*Supplied entries*
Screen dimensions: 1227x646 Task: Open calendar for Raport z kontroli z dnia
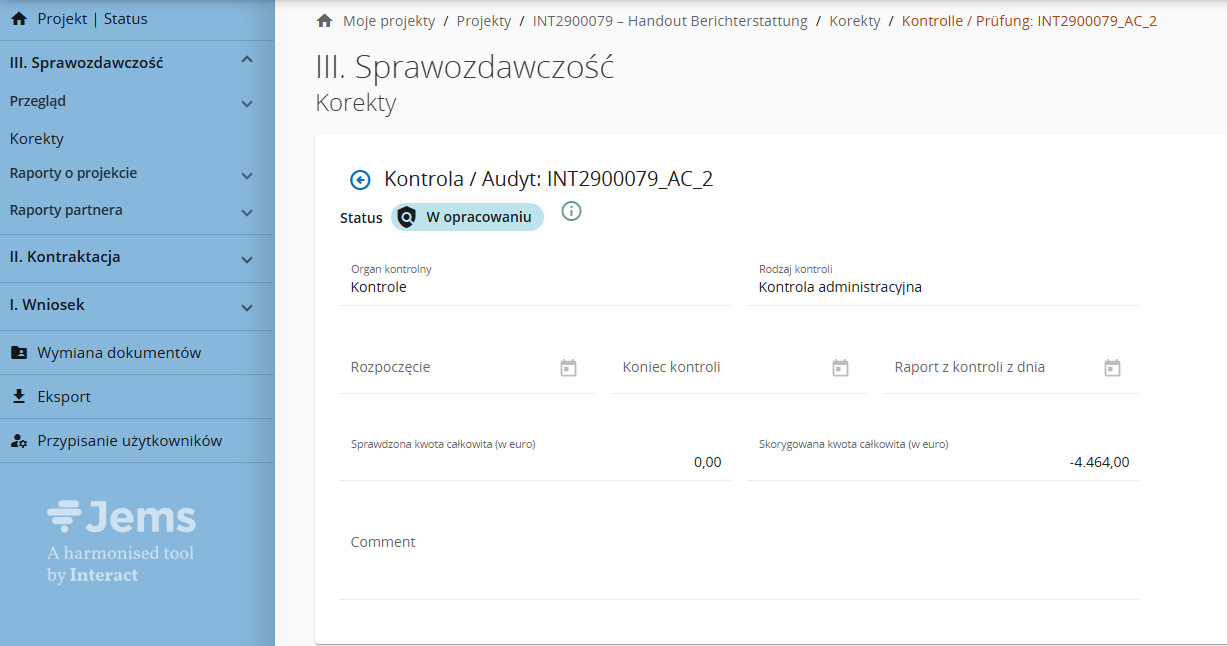tap(1112, 368)
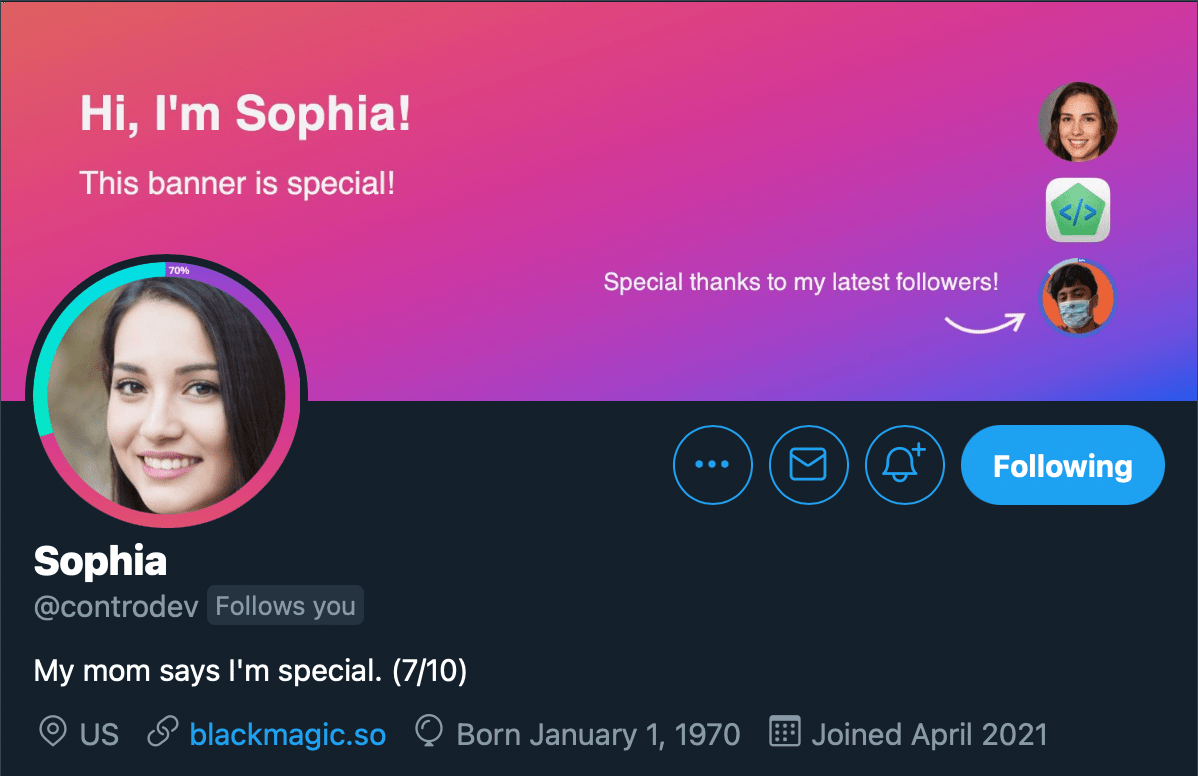The image size is (1198, 776).
Task: Click the 'Joined April 2021' text
Action: pos(929,735)
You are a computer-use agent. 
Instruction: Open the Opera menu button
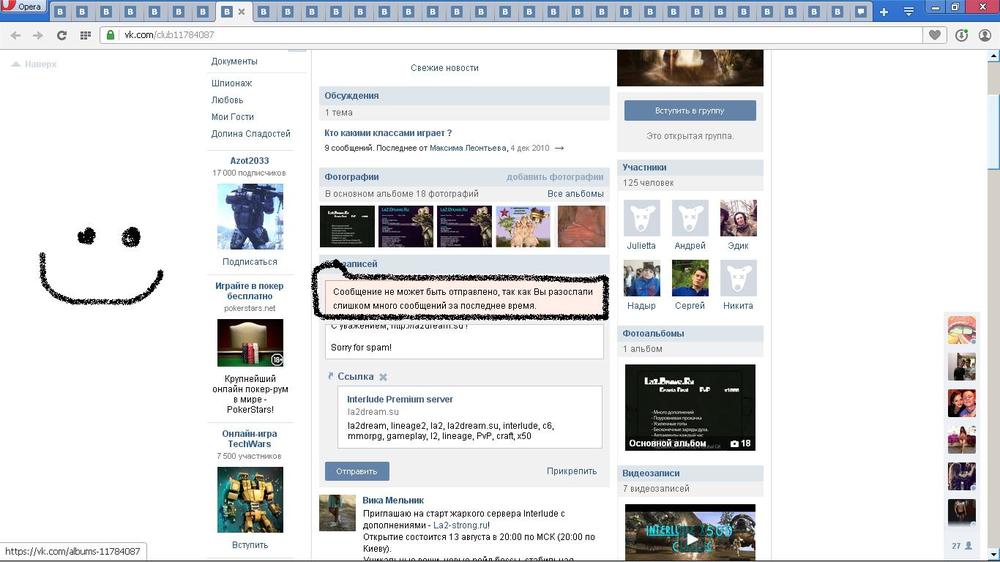click(x=24, y=7)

*Exercise brief*
Set down, in exact form, only the lines that start at the one containing "You are a computer-use agent." and finish at the last line of the material; pictures do not go in.

*Answer to the problem*
You are a computer-use agent. 
Instruction: Open the Opera menu button
click(x=24, y=7)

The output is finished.